Whether your business is in healthcare, customer service or anything in between, promoting self-care within your startup is of the utmost importance for your continued success. Here are five ways to do just that.

Be Mindful of the Hours


Not only is it essential to be tracking hours to see what work is getting done and keep track of payroll, it’s also important to analyze them. If you notice an employee (or yourself) putting in a lot of weekend hours on their Humanity app, ask them to consider taking a weekend off.

You may also devise a reward system for when you reach certain time milestones. If you have a major project coming up that will require a lot of work to launch, everyone might be putting in extra hours. Find a self-care related activity for which you can purchase a gift certificate as a reward. Remind people not to work themselves to death.

Learn About Your People

If your startup includes a lot of remote workers, you can go years of working together without actually meeting in person. Meetings are usually meant to discuss something specific, eliminating the opportunity for small talk at the water cooler.

Take time to learn more about your people and start your meetings with some brief conversation about life outside of work. You may also create an employee onboarding kit which includes a brief form asking about interests and hobbies. Bringing up the subjects that matter to your employee will remind them how much they enjoy it, and encourage them to find time to engage in that activity.

Put on a Time Cap

Another way to promote self-care is to implement a time cap, letting employees know that they are only allowed to work a certain amount within a two week period. Enforce it by making it a budget issue– employees who go beyond the time cap without permission won’t be paid for it.

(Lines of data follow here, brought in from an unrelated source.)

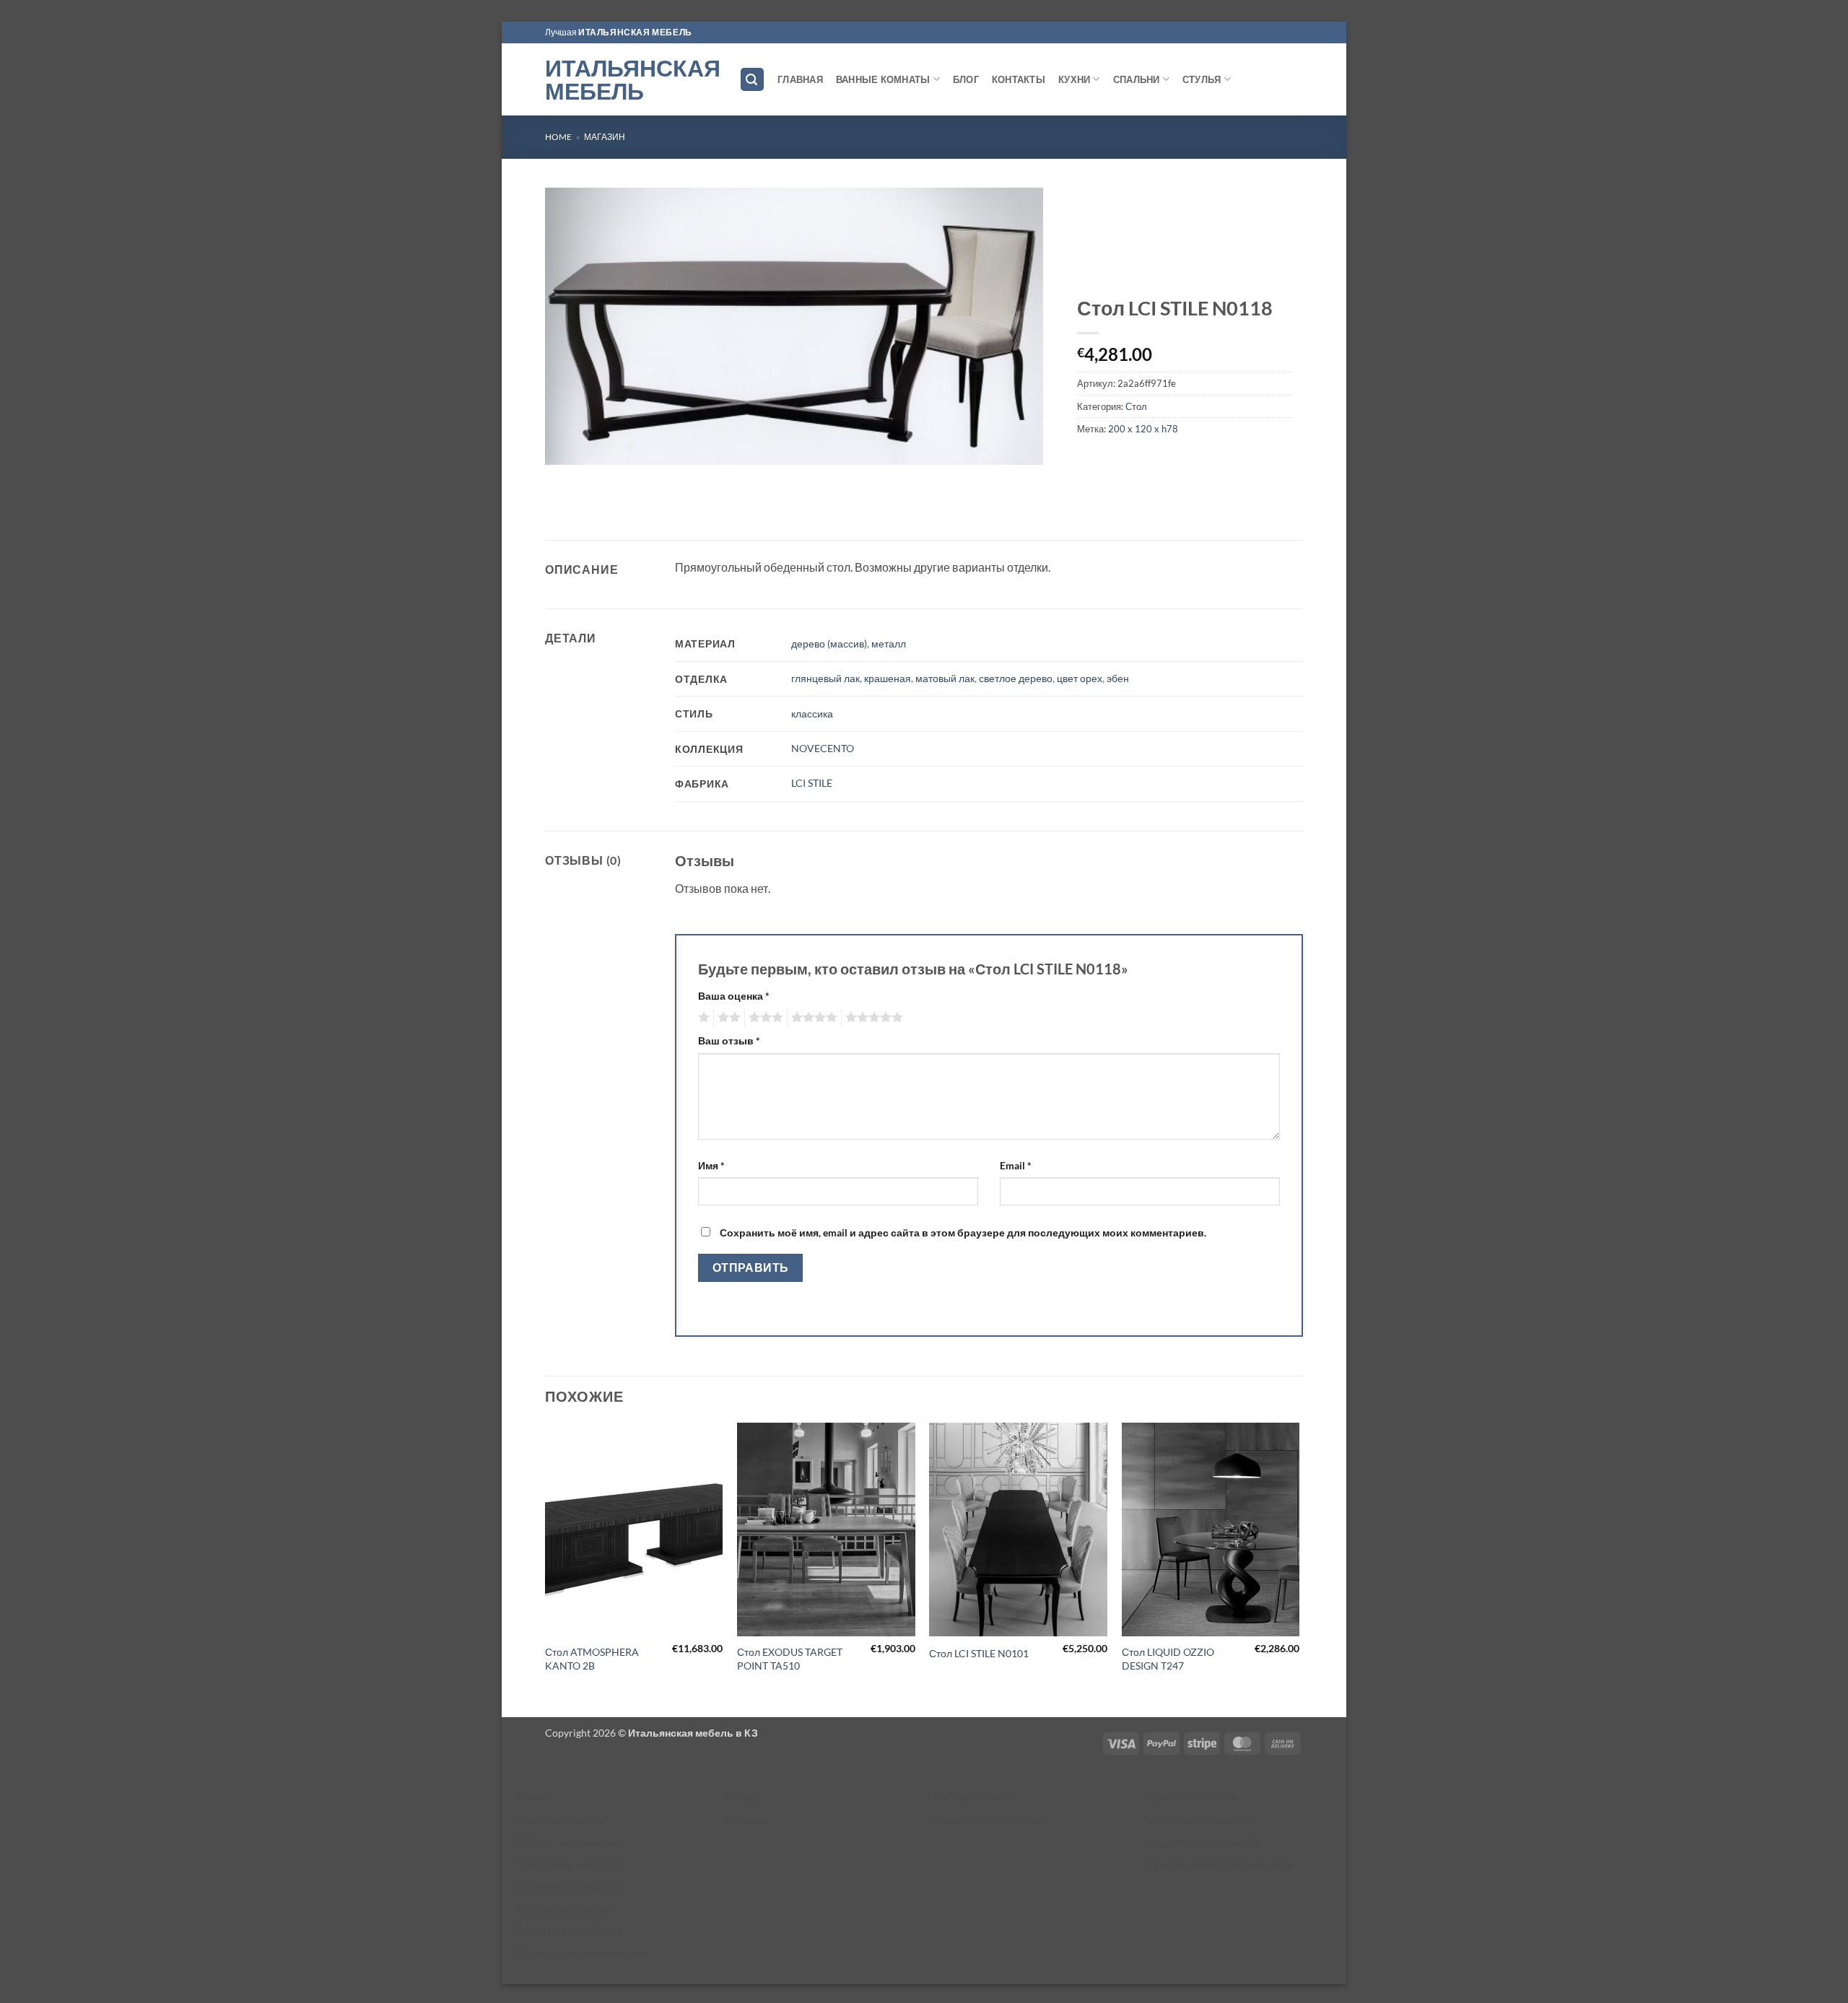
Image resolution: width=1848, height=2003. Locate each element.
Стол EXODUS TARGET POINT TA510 (789, 1659)
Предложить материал (569, 1865)
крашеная (887, 678)
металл (888, 643)
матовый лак (945, 678)
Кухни (1074, 79)
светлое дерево (1015, 678)
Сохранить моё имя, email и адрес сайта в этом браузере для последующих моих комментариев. (963, 1232)
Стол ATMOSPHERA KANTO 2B (592, 1659)
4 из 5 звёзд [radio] (812, 1017)
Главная (800, 79)
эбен (1118, 678)
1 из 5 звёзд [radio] (702, 1017)
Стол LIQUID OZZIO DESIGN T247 (1168, 1659)
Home (558, 136)
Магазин (604, 136)
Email (1016, 1165)
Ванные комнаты (883, 79)
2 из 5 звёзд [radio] (727, 1017)
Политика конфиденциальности (1218, 1865)
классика (812, 713)
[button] (752, 80)
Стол (1136, 406)
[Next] (1298, 1568)
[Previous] (546, 1568)
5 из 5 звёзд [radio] (872, 1017)
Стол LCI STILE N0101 (979, 1653)
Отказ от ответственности (1203, 1842)
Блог (966, 79)
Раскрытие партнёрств (569, 1930)
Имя (711, 1165)
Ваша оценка (734, 996)
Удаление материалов (569, 1886)
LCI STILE (811, 783)
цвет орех (1079, 678)
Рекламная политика (565, 1909)
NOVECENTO (822, 748)
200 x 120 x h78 (1143, 429)
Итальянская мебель (631, 79)
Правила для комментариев (582, 1953)
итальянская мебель (635, 32)
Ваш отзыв (729, 1040)
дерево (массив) (829, 643)
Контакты (1018, 79)
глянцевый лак (825, 678)
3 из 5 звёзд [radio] (763, 1017)
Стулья (1201, 79)
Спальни (1136, 79)
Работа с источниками (568, 1842)
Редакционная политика (990, 1820)
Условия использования (1199, 1820)
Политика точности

This approach sounds harsh, but it ensures that your people aren’t working themselves too hard. It also helps you determine who is more efficient as a worker by seeing who gets more done under the time cap versus who is padding their hours and intentionally working slowly.

Start a Wellness Challenge

Start a wellness challenge amongst your employees or set monthly wellness goals. The latter could have something like drinking enough water as a challenge for one month and getting outside for 20 minutes each day being another. There can be rewards for the challenge or competitors can battle for the glory.

If you work alone, you can still have a wellness challenge for yourself! List the habits you are tracking and check them off as you achieve them each day. Reward yourself if you hit a certain number of points, as you would with a child’s reward chart. Set your reward as something you really want but wouldn’t usually do for yourself.

Incorporate Vent Sessions

Incorporating vent sessions into your schedule gives everyone a chance to sit together– whether in person or remotely– enjoy a beverage of choice, and complain about their week. The idea is to unwind, build a rapport, and get work off their chest before the weekend begins.

When you start hosting vent sessions, it’s important to prioritize ending on a positive note. Get the negative things out first, then go around and have everyone share something positive that happened throughout the week, no matter how big or small. Finish off with everyone saying something they’ll improve upon next week or something they look forward to.

By incorporating self-care into your startup, your people will last longer, your productivity will improve, and you’ll experience long-term success.